◆ **Pointing data for screenshots**
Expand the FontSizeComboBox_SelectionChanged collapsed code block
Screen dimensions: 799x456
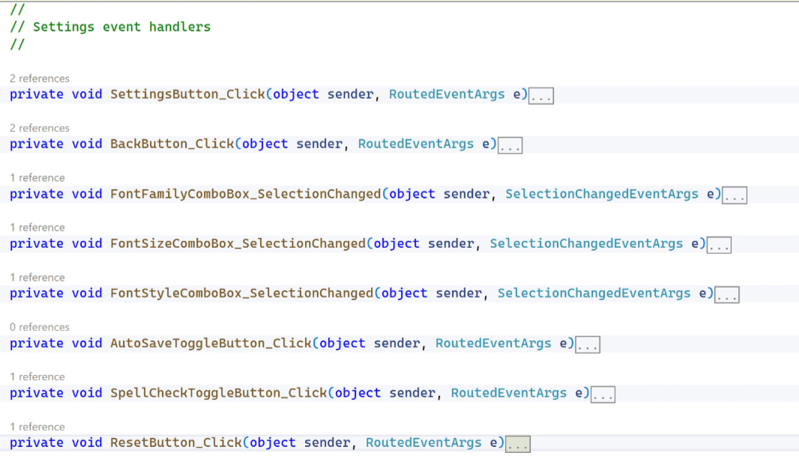pos(719,245)
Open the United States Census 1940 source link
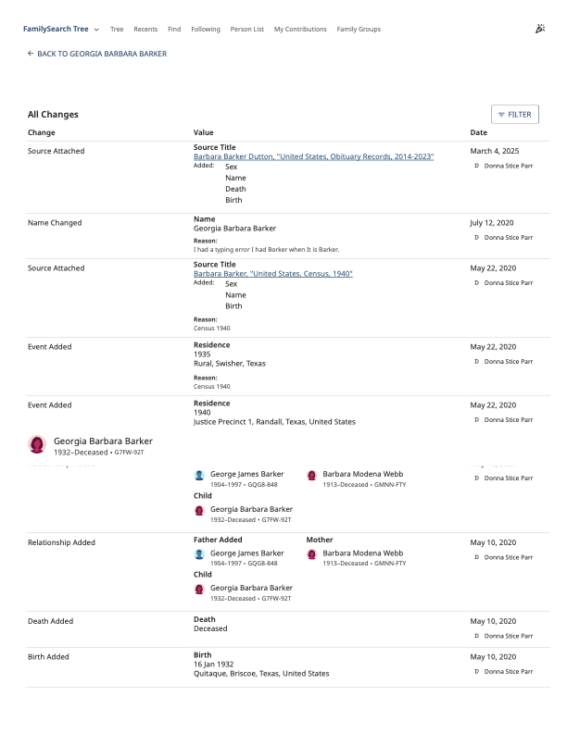This screenshot has height=733, width=567. pyautogui.click(x=272, y=273)

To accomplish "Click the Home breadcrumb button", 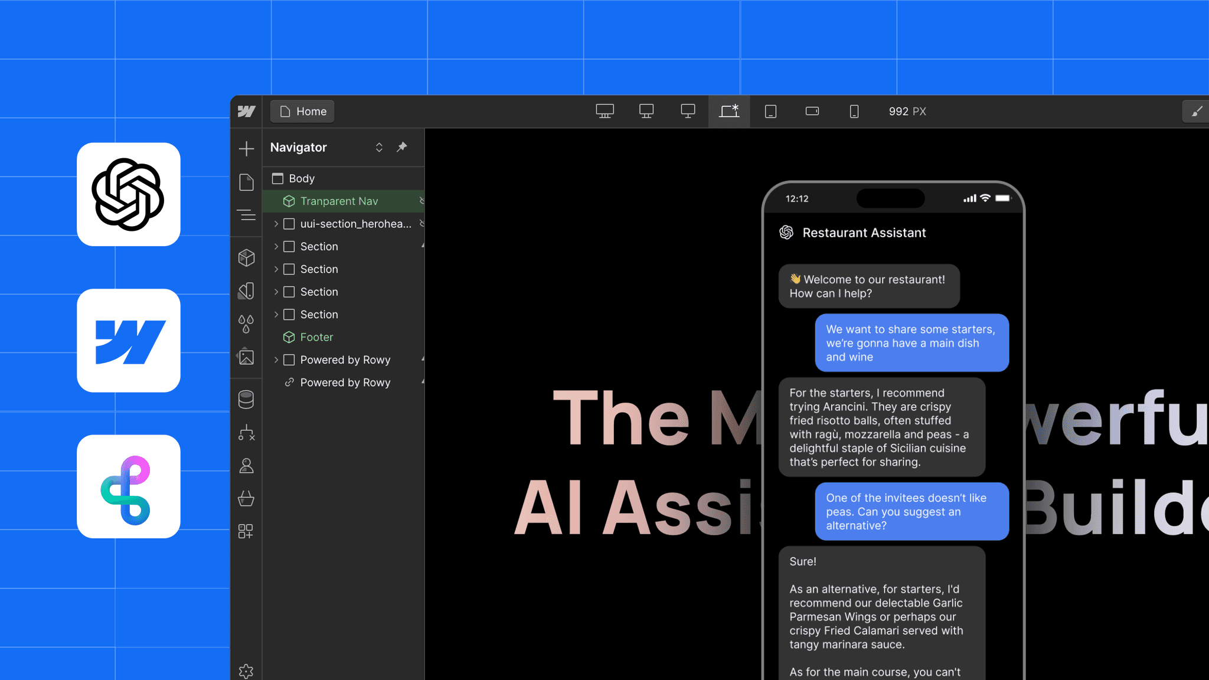I will coord(302,111).

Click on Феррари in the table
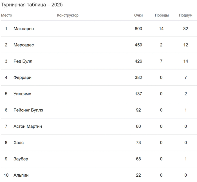point(23,77)
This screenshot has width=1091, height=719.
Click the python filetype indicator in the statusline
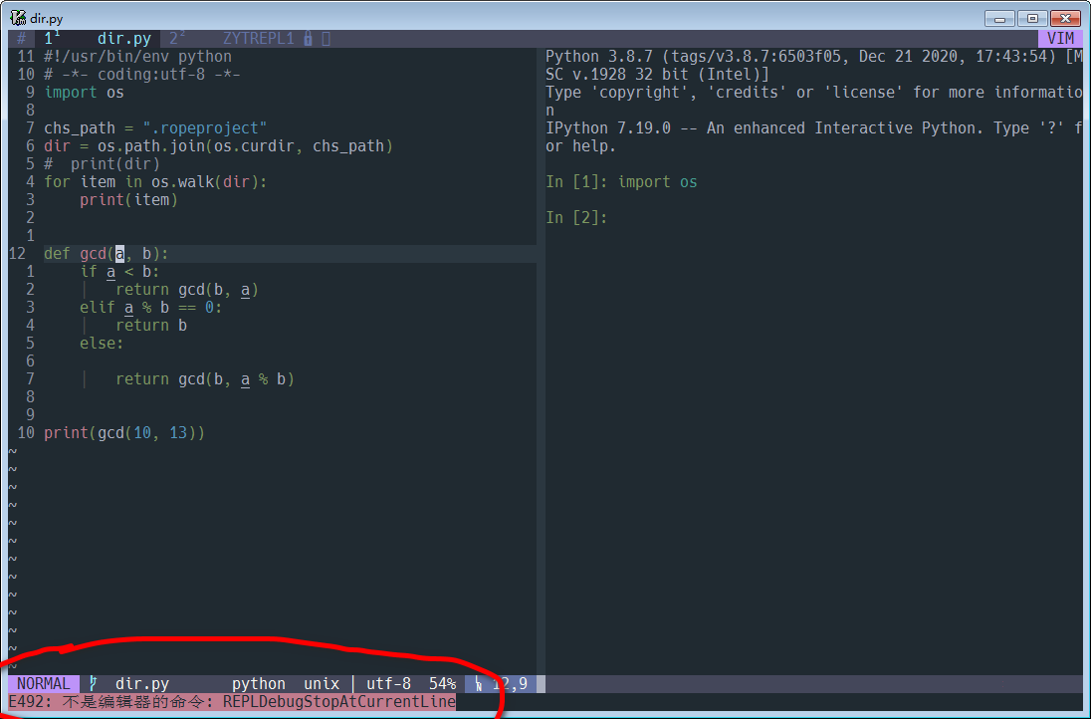pyautogui.click(x=258, y=683)
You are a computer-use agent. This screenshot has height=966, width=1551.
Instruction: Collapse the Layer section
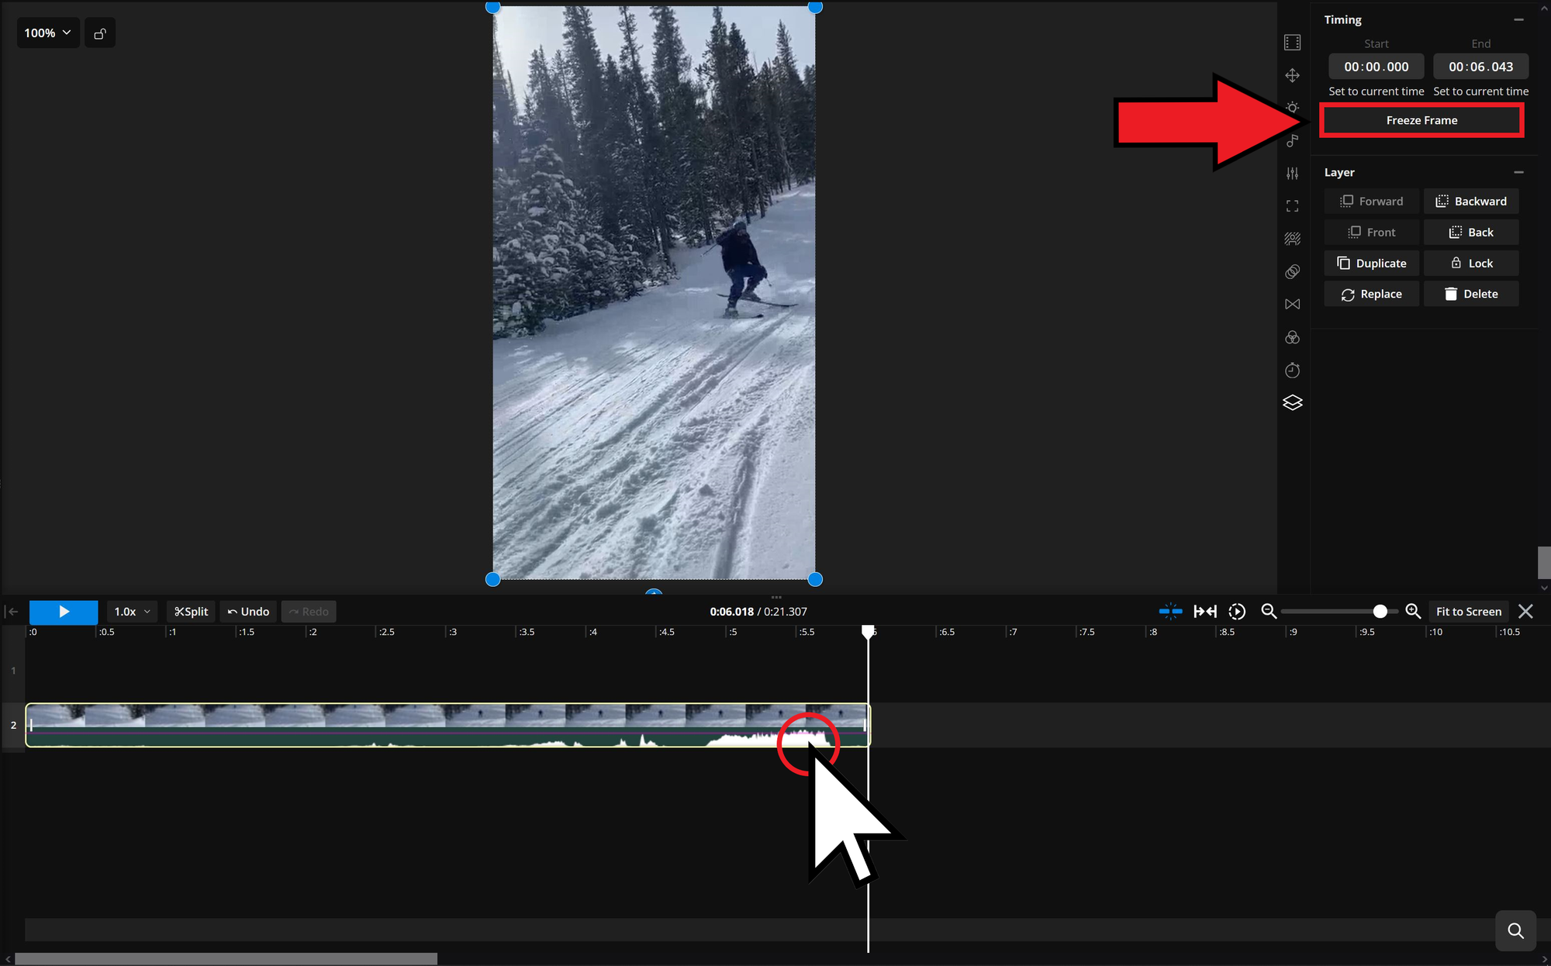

◆ **GOAL**
Copy out word for word the part of the records that begins with the line containing "Click on Феррари in the table" and continues through the end of the records, with the pictures omitted.

◆ **RIGHT ANSWER**
Click on Феррари in the table
point(23,77)
This screenshot has width=1091, height=719.
Click the python filetype indicator in the statusline
pyautogui.click(x=258, y=683)
You are a computer-use agent. This screenshot has height=966, width=1551.
Instruction: Collapse the Layer section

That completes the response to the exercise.